Question remains, are the seventeen shringars about show or do they have some significance? Well sages and the learned claim, these have their own meaning. According to them, there is a physical, astrological and yogic interpretation of every element of Shringar.
The tilak represents the official deity of the specific Akhada. If for Aavahan akhada it is symbolic of Ganesha, for Juna, it is Maharaj Dattatreya. A tika and its position is also symbolic. It is claimed, its being at the centre of the forehead, between the eyebrows is relevant as, this is the point of the body’s agya chakra. The tilak it is believed boosts concentration. The ash is something that cuts the Nagas away from the world, giving them a unique identity. The tika, the damroo, the trident, the tilak, the matter hair, all are symbols to show that one is a follower of Shiva.
The inception of the Shringar tradition is from the time the sect was a fighting force. The Nagas were warriors who were raised to save the Sanatan dharma. Like every army, they have their unique style of getting ready and displaying their strength.
The Naga Shringar has also been documented in books. The Dandeshwar Vidhaanam — a set of rules prepared by Adi Shankaracharya prescribes the Shringar to be done by a Naga Sanyasi.
Interestingly, there is a seventeenth item on the Nagas’ Shringaar list – one which they claim separates them from the rest of the world. Ash or ‘bhaboot’, they say, establishes their unification with the supreme god.
There are a total of 5 important days for snanas during the Kumbh Mela, of which 3 fall in the category of Shahi Snana.
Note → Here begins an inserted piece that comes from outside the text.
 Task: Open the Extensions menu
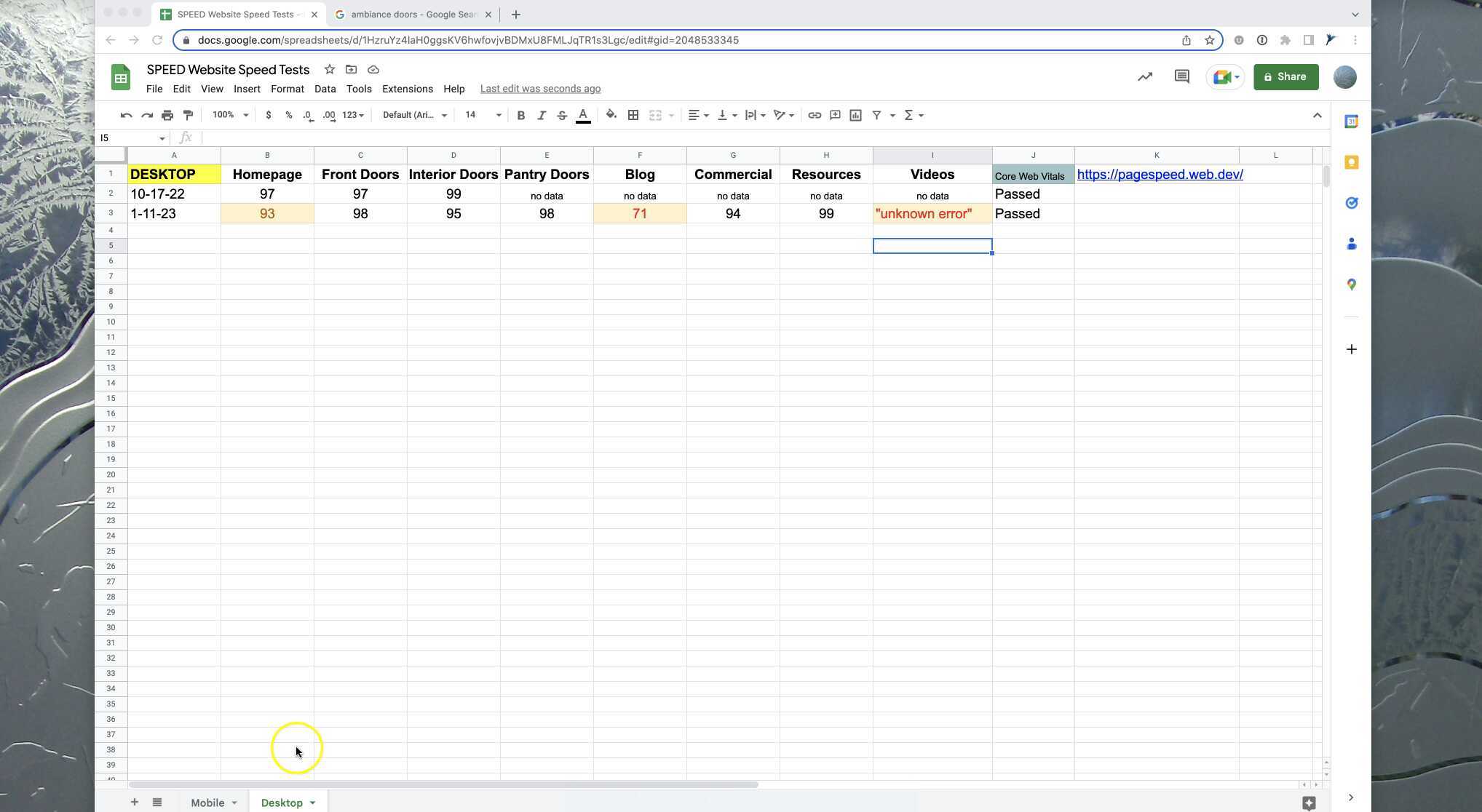click(407, 89)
All 13 akharas on the day of the Shahi snana take a holy dip, while following a set order which was set way back during the British period. The Naga sadhus, a martial order of ascetics move about either naked or scantily clad with matted hair and ash smeared amongst various other shringars use before the royal bath.
The procession of moving into the water is a spectacle in itself as the head of the group of ascetics in question is perched atop an elephant, horse and chariots which are beautifully decorated. These sights and musical bands are a unique blend of austerity.
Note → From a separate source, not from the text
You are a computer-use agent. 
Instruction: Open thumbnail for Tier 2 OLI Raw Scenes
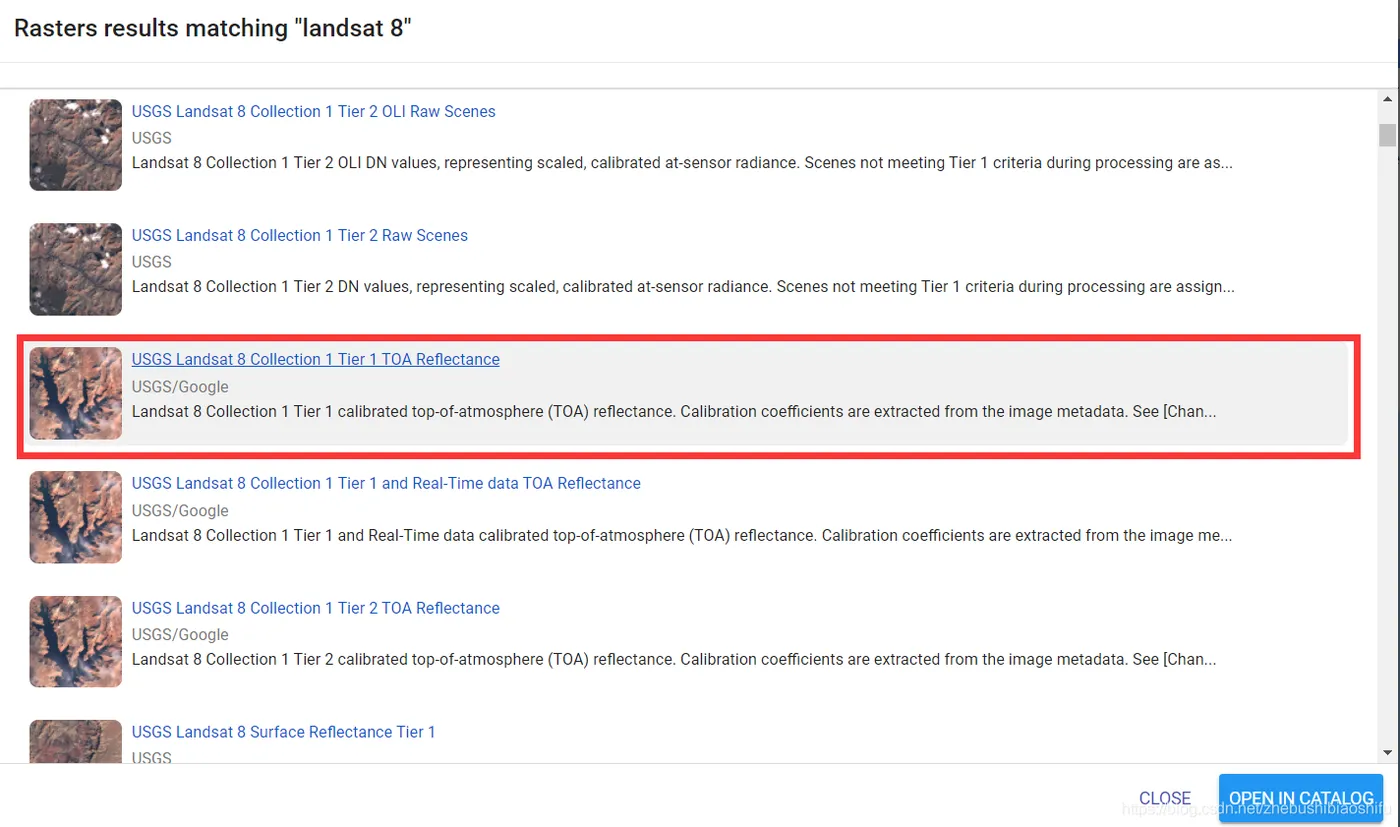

The first to move out are Mahanirvani and Atal Akharas, followed by Niranjani and Anand and then Joona, Awahan and Agni.
They are further followed by Nirvani Ani, Digambar Ani and Nirmohi and Naya Udasin, Bara Udasin and Nirmal akharas in the same order. History has it, in the past this order was fixed in the British period when a clash erupted among ascetics of different akharas at a Kumbh congregation.
Each akhara has a fixed and allotted time. The time ranges from 30 minutes to about an hour. The timing depends on the size of the respective procession. Even the routes taken to go for the royal bath is taken into consideration here. The idea is to keep members of rival akhadas apart from each other so as to avoid a clash.
On the whole the 17 Shringars, the royal bath and the idea of cleansing oneself before going into the holy Ganges are interlinked. While for the Naga Sadhus, this is a ritual which is not only a show of pride and strength but also living up to the tradition that has been followed over ages; for common man it is about realizing how in some of the simplest of people lies the complex.
The Nagas in other words have both shades of the simple and the complex. The multiple mysteries surrounding them remain, and in future too will.